-- DATA SHOWN start --

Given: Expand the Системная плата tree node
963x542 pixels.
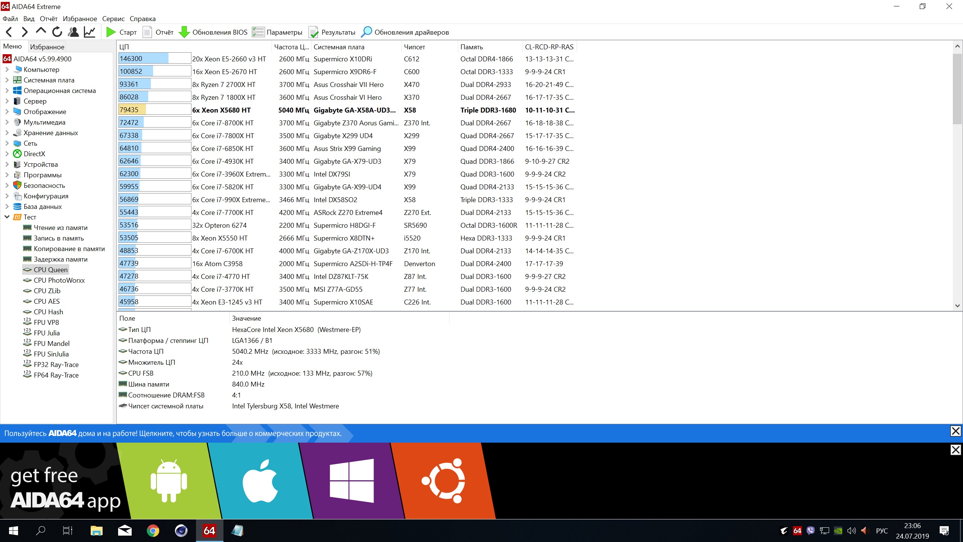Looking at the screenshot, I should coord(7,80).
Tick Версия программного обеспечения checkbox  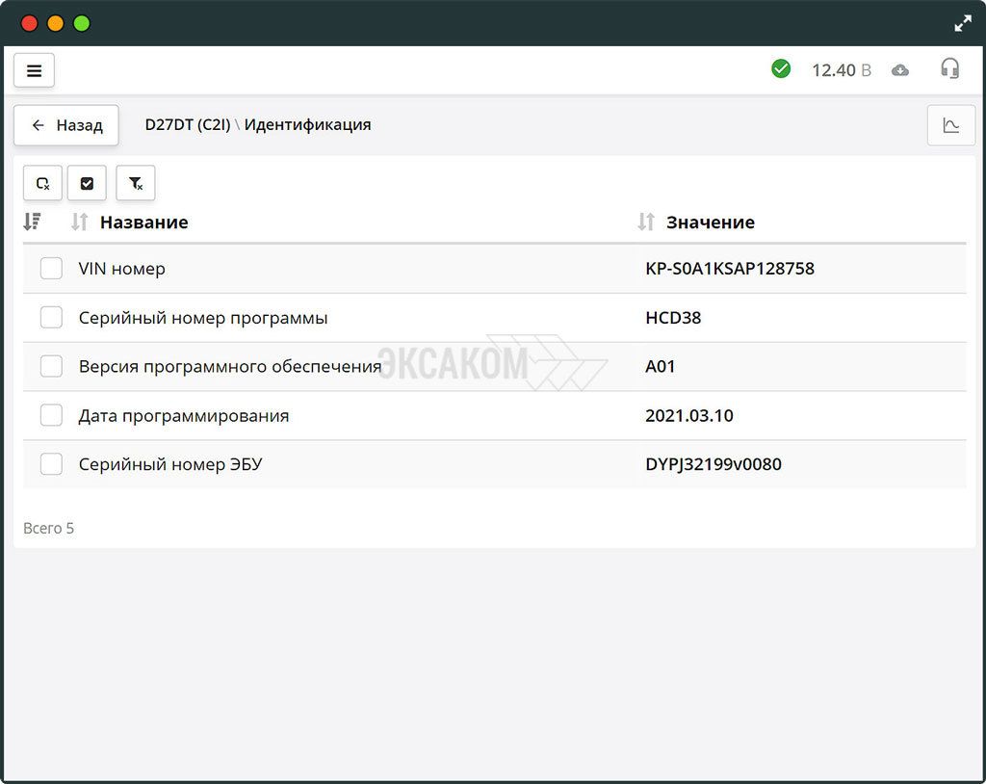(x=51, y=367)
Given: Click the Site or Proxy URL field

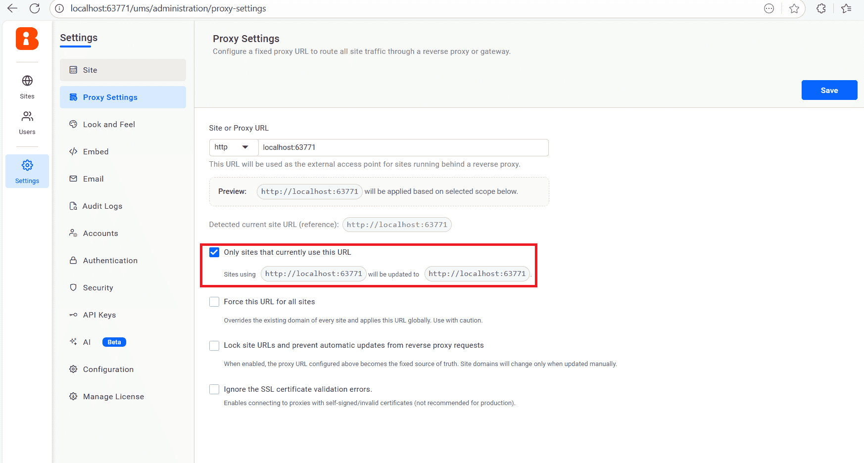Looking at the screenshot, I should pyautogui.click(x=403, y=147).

-- DATA SHOWN end --

EXERCISE OBJECTIVE: Select each line in the material above that contains the word "Given", and copy those lines in full.

RESULT OF THIS TASK:
Given: Expand the Системная плата tree node
Given: Click the Site or Proxy URL field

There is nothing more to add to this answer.